What About Bonds? Details You Need to Know
Bonds matter. According to the Securities Industry and Financial Markets Association, (SIFMA) the value of the global bond markets was greater than the value of global equity markets at the end of 2021 ($126.9 trillion vs $124.4 trillion).
The Basics
When you buy a bond, you are lending money to a borrower, which may be the U.S. Treasury, a corporation or a municipality, among others.
A bond has three basic components:
- Principal (aka the Face amount or Par value): The amount you have loaned to the borrower.
- Term: The period of time from the issue date to the Maturity date, e.g. two years. At maturity your principal will be returned to you.
- Coupon (aka interest rate): The annual rate of interest paid to you over the term of the bond in annual or semi-annual installments.
The largest issuer of bonds is the U.S. Treasury. They come in three flavors: Bills, with terms from four to 52 weeks; Notes, which have maturities between two and 10 years; and Bonds with maturities of 20 and 30 years. (Collectively, “treasuries”.)
You can purchase them directly from the Treasury. (www.TreasuryDirect.gov)
Brokerage firms and banks provide access to the secondary market where millions of dollars of bonds are traded daily.
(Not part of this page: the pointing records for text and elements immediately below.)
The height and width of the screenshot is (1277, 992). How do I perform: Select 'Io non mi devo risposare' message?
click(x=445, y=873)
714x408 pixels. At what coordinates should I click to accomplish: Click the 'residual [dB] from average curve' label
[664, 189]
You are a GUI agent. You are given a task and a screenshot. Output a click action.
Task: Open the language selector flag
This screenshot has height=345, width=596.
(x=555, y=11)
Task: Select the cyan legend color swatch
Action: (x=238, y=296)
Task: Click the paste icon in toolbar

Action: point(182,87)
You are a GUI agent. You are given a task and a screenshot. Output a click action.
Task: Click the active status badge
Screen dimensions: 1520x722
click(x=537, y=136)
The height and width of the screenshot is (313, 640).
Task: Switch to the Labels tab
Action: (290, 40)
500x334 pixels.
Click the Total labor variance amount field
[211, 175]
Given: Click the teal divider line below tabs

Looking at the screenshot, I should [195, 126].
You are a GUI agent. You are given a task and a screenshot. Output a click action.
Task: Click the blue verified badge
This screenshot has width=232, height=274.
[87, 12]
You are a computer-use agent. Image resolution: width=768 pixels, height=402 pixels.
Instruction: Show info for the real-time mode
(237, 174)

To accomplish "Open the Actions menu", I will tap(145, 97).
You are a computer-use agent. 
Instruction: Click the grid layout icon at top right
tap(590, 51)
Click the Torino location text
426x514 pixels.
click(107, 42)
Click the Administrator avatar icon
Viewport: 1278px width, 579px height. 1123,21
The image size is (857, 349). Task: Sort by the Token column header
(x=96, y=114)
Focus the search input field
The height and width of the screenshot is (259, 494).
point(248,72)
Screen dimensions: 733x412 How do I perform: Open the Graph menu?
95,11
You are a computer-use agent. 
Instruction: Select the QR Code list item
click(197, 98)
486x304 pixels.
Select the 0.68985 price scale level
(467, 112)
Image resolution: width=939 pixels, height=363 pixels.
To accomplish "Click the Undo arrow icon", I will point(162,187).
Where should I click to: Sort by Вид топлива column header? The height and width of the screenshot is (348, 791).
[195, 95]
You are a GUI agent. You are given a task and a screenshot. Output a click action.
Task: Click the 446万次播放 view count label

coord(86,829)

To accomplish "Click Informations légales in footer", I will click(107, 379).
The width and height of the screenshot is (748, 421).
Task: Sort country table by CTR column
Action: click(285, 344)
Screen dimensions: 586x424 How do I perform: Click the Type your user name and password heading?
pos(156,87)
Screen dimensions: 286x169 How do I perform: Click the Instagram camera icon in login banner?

The price of a bond in the secondary market will likely be higher or lower than its par value. (Selling at a “premium” or a “discount”.)
If a bond with a $1,000 par value is purchased at a discount, say $900, it will mature at par and the investor’s rate of return calculation would reflect that $100 gain. Conversely, had the bond been purchased at a premium, say, $1,100, the $100 loss at maturity would be recognized in the investor’s rate of return calculation.